* Task requirements
The line containing "Task: Click the Google Chrome app icon" marks the end: write out exactly every line from the first line of the data below through that line, and only those.

Source data below:

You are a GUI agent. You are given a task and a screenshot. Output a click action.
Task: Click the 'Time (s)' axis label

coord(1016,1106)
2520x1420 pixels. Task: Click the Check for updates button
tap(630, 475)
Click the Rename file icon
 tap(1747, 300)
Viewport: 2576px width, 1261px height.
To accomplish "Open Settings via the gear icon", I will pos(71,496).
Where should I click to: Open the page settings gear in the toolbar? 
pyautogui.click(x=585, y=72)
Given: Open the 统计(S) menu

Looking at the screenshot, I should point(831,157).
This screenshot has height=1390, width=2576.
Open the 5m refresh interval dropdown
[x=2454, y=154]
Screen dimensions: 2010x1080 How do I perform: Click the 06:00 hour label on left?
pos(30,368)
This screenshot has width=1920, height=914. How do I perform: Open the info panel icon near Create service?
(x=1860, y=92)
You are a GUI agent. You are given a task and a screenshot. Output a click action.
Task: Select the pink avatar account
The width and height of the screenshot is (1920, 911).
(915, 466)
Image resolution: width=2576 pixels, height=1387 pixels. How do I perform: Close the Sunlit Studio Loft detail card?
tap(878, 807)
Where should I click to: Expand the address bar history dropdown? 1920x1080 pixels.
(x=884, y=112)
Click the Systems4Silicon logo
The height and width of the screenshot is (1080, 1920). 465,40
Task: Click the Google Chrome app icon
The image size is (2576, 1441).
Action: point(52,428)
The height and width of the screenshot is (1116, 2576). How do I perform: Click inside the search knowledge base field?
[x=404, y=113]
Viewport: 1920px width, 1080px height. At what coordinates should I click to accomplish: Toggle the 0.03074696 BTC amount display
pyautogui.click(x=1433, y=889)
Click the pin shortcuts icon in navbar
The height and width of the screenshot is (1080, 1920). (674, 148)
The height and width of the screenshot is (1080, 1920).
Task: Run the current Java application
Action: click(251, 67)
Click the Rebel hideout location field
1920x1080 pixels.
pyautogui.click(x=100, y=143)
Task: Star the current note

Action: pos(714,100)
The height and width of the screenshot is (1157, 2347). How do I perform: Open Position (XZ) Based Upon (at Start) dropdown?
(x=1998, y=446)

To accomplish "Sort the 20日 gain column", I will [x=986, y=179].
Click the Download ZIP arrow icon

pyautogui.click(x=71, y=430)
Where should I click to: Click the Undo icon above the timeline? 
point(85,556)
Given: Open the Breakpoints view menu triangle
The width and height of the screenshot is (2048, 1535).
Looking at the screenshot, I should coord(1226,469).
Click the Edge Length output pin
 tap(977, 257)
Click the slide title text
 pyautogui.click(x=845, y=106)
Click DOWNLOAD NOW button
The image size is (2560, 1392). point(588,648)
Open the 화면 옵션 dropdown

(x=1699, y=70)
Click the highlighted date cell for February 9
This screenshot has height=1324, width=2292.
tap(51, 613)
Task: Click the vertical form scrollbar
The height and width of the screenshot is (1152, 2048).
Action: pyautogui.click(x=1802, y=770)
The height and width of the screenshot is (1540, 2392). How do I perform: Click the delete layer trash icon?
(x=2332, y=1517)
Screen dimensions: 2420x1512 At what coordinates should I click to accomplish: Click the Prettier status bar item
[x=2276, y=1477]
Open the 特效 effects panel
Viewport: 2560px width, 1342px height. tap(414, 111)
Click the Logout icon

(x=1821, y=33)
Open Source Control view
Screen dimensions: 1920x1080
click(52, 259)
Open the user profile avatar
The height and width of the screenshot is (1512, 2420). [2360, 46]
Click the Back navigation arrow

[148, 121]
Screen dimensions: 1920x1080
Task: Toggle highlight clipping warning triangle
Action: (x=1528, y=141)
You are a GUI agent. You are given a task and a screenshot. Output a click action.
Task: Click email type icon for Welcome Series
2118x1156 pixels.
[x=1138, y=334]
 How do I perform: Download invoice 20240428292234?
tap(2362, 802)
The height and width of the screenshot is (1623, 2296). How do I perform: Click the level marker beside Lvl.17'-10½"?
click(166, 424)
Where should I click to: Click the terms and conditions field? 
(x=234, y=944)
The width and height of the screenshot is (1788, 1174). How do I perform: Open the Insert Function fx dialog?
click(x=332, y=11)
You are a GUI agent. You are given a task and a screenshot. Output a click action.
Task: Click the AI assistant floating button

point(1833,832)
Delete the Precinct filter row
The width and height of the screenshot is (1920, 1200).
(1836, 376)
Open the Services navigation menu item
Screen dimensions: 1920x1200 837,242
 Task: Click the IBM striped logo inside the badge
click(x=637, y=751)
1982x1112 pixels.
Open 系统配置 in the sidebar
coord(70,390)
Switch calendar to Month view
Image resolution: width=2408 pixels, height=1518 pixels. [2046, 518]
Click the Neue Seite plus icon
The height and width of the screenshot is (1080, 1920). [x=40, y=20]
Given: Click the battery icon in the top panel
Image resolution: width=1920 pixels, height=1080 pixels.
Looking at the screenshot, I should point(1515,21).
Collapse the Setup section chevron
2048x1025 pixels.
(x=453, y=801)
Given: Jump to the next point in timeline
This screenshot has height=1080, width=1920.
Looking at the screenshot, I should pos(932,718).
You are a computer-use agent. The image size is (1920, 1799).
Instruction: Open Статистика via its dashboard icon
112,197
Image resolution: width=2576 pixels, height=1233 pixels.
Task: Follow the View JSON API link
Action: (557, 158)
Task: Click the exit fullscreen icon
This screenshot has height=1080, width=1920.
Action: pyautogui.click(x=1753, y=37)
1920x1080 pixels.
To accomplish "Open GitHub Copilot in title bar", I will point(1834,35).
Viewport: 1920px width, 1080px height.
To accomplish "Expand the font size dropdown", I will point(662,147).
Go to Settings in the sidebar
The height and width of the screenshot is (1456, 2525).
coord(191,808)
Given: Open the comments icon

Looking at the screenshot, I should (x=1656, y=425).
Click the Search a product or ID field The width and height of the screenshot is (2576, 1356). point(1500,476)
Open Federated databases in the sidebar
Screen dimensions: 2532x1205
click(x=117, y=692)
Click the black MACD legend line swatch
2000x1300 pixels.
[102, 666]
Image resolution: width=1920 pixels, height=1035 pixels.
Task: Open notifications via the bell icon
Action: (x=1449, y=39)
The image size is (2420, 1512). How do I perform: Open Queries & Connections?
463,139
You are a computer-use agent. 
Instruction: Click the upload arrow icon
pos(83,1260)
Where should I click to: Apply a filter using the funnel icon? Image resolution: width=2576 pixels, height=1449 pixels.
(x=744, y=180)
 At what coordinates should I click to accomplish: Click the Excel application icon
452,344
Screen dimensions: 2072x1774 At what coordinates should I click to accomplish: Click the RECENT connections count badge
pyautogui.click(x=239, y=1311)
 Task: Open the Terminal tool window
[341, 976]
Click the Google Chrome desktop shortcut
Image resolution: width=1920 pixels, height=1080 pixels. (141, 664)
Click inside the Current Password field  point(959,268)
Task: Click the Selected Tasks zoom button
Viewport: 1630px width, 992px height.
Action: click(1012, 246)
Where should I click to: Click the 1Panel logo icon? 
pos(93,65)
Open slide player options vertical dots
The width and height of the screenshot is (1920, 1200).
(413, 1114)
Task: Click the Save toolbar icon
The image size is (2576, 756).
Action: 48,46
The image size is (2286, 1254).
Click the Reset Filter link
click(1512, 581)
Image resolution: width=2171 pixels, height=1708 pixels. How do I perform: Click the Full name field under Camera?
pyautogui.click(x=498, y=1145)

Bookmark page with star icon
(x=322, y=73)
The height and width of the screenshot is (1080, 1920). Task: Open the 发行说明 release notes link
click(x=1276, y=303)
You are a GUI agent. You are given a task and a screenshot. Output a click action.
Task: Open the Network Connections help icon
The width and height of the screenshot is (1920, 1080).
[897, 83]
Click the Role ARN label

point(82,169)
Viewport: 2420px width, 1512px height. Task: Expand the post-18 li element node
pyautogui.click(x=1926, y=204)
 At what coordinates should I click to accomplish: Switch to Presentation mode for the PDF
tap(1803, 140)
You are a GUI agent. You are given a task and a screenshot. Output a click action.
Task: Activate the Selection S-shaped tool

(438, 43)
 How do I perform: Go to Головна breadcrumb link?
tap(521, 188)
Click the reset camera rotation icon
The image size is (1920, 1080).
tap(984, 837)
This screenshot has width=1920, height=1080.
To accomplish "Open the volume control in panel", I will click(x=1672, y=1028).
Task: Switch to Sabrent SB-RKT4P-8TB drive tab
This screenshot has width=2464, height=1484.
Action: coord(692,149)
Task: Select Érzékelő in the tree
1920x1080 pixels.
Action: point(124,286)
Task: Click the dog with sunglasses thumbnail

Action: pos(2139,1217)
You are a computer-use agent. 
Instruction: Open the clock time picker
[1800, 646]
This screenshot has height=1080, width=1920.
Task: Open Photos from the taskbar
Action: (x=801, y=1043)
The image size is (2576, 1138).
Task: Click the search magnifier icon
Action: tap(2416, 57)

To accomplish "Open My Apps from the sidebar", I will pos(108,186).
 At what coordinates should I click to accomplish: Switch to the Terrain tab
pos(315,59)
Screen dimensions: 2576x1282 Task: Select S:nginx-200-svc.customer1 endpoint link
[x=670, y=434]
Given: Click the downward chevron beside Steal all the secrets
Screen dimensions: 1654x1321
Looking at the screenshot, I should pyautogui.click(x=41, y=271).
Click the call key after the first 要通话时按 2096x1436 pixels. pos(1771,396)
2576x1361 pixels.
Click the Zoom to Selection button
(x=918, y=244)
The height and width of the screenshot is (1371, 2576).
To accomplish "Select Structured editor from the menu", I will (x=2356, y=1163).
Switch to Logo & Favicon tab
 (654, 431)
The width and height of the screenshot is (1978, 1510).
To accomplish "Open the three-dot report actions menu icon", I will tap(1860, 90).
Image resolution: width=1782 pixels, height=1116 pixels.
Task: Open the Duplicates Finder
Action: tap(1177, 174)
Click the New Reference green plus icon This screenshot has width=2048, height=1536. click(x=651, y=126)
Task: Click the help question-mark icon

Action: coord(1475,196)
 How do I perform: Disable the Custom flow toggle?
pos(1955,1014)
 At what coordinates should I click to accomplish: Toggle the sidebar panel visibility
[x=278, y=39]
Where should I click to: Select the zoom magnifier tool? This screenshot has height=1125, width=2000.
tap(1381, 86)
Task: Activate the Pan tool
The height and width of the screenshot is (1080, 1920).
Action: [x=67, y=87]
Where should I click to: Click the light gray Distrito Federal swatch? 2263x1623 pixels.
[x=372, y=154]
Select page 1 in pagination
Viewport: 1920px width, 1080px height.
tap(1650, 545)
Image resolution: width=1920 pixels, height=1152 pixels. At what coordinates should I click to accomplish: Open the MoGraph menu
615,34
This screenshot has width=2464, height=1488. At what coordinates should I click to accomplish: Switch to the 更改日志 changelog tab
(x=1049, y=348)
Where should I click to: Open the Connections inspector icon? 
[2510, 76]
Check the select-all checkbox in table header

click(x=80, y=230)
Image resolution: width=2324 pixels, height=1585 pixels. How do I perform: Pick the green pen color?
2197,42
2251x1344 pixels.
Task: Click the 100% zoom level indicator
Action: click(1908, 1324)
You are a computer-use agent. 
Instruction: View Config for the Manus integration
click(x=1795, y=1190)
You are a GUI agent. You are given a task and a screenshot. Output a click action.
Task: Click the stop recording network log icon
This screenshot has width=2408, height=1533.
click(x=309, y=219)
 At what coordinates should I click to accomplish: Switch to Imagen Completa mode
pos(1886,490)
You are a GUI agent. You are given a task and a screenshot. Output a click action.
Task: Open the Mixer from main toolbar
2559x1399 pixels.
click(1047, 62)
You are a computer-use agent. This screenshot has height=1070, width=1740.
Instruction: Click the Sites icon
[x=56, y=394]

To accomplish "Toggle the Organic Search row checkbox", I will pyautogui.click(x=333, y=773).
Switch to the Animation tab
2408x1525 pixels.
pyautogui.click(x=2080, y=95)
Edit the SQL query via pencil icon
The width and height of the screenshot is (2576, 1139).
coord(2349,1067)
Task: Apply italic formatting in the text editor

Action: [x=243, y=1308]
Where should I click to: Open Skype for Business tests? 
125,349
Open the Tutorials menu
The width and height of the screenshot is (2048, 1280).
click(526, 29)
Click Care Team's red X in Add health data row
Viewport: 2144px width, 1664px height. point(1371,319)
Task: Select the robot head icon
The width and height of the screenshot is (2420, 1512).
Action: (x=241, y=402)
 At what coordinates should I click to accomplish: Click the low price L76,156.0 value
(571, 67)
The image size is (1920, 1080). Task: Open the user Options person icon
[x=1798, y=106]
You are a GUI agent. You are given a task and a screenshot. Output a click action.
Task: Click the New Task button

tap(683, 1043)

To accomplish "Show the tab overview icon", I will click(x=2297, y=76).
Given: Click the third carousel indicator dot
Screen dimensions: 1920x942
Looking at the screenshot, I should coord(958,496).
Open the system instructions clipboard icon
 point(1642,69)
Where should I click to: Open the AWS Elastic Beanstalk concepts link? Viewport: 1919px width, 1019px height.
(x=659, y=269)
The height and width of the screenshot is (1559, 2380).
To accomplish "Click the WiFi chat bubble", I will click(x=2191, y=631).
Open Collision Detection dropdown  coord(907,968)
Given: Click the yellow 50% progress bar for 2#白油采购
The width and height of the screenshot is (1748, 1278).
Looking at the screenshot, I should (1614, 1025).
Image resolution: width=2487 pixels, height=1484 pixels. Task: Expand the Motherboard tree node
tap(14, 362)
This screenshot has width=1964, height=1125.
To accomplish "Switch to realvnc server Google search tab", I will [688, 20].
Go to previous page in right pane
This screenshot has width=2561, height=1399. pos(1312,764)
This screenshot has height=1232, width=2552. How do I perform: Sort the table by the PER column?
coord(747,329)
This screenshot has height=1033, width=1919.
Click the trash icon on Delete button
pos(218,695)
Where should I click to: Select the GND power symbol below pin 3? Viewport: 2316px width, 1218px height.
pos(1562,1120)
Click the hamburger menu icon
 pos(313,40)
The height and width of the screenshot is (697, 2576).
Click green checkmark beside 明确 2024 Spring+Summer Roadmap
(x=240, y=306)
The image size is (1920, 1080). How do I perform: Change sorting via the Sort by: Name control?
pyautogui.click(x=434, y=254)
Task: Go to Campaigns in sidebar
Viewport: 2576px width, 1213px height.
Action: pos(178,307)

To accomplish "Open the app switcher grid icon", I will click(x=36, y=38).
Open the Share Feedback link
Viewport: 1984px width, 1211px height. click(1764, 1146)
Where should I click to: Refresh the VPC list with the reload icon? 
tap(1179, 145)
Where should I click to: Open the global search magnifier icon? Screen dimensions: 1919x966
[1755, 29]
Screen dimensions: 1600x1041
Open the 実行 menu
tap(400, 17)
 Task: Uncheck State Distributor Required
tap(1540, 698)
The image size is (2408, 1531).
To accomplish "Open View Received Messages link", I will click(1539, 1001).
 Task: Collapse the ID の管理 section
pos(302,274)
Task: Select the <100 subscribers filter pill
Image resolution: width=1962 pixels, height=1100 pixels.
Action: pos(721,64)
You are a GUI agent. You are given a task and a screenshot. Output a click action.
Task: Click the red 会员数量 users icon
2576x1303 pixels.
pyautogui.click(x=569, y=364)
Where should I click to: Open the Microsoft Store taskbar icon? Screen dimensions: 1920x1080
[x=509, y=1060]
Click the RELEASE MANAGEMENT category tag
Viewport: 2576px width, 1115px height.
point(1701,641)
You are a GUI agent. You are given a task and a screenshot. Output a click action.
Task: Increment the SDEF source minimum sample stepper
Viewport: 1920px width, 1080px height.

End of Source data.

* Task solution
You are a GUI agent. You are given a task and a screenshot. Output a click action.
Task: Click the 'Time (s)' axis label

coord(1016,1106)
2520x1420 pixels. Task: Click the Check for updates button
tap(630, 475)
Click the Rename file icon
 tap(1747, 300)
Viewport: 2576px width, 1261px height.
To accomplish "Open Settings via the gear icon", I will pos(71,496).
Where should I click to: Open the page settings gear in the toolbar? 
pyautogui.click(x=585, y=72)
Given: Open the 统计(S) menu

Looking at the screenshot, I should point(831,157).
This screenshot has height=1390, width=2576.
Open the 5m refresh interval dropdown
[x=2454, y=154]
Screen dimensions: 2010x1080 How do I perform: Click the 06:00 hour label on left?
pos(30,368)
This screenshot has width=1920, height=914. How do I perform: Open the info panel icon near Create service?
(x=1860, y=92)
You are a GUI agent. You are given a task and a screenshot. Output a click action.
Task: Select the pink avatar account
The width and height of the screenshot is (1920, 911).
(915, 466)
Image resolution: width=2576 pixels, height=1387 pixels. How do I perform: Close the Sunlit Studio Loft detail card?
tap(878, 807)
Where should I click to: Expand the address bar history dropdown? 1920x1080 pixels.
(x=884, y=112)
Click the Systems4Silicon logo
The height and width of the screenshot is (1080, 1920). 465,40
Task: Click the Google Chrome app icon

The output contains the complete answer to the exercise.